SOPHIA ANTIPOLIS, France -- Over eating, sedentary lifestyles, cultural attitudes, and lack of prevention programmes are to blame for the rising epidemic of obesity in the Asia Pacific region. Overweight and obesity has quadrupled in China and societies still label people of healthy weight as poor.
Prevention was an important theme at the 19th Asian Pacific Congress of Cardiology held 21-24 February 2013 in Pattaya, Thailand. Experts from the European Society of Cardiology (ESC) will lead a one-day collaborative programme on 23 February.
“In many of the countries in Asia Pacific the malnutrition problem nowadays is not undernutrition it is overnutrition, which has resulted in overweight and obesity,” said Professor Kui-Hian Sim, president-elect of the Asian Pacific Society of Cardiology.
“Asia Pacific has developed rapidly and technological advances mean that children now spend too much time on the internet and mobile devices so they don’t take up much physical activity. The Asian culture revolves around food as a way of showing hospitality because in the past there was a lot of famine. As a result there is a cultural perception that if you’re not fat or obese then you are not well off,” he added.
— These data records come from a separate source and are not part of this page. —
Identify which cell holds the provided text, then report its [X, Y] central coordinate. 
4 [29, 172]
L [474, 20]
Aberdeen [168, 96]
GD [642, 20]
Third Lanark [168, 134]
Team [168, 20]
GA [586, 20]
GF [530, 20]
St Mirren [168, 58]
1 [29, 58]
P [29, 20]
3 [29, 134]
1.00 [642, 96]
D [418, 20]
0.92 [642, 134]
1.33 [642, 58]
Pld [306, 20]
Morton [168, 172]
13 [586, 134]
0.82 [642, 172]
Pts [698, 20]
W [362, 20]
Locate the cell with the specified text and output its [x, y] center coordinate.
The Asia Pacific Cohort Studies Collaboration (APCSC) found that the prevalence of overweight and obesity among 14 countries in the Asia Pacific region varied considerably by country[1].The prevalence of obesity (BMI>30k/m2) in men ranged from 0.3% in India and 1.3% in Indonesia to 13.8% in Mongolia to 19.3% in Australia. In women the lowest rates were found in India (0.6%), China and Japan (both 3.4%) and the highest rates in Australia (22.2%) and Mongolia (24.6%).
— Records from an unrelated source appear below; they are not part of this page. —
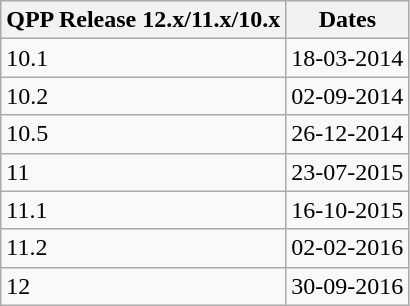
11.2 [144, 248]
12 [144, 286]
10.5 [144, 134]
Dates [348, 20]
18-03-2014 [348, 58]
16-10-2015 [348, 210]
30-09-2016 [348, 286]
QPP Release 12.x/11.x/10.x [144, 20]
10.1 [144, 58]
23-07-2015 [348, 172]
11.1 [144, 210]
11 [144, 172]
26-12-2014 [348, 134]
02-02-2016 [348, 248]
10.2 [144, 96]
02-09-2014 [348, 96]
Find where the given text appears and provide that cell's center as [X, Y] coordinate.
However, Dr Rachel Huxley (Minneapolis, Minnesota, USA), APCSC co-investigator, said these figures are only part of the overall picture. “Although the absolute prevalence of obesity in Australia was considerably higher than that of China and Japan, the relative increases in the prevalence over the last 20 years, has been much greater in these two Asian countries than in Australia,” she said.
The combined prevalence of overweight and obesity increased by 46% in Japan from 16.7% in 1976-1980 to 24% in 2000 and by 414% in China from 3.7% in 1982 to 19% in 2002.
The APCSC researchers also calculated the population attributable fraction for cardiovascular disease due to overweight and obesity in these 14 countries. For instance China, despite the relatively low prevalence of overweight and obesity, accounted for just over 3% of fatal coronary heart disease and 3.5% fatal ischemic stroke. At the other end of the scale, overweight and obesity accounted for nearly 8% of coronary heart disease in Mongolia and over 9% in Australia. It also accounted for nearly 9% of ischaemic stroke in Mongolia and more than 10% in Australia.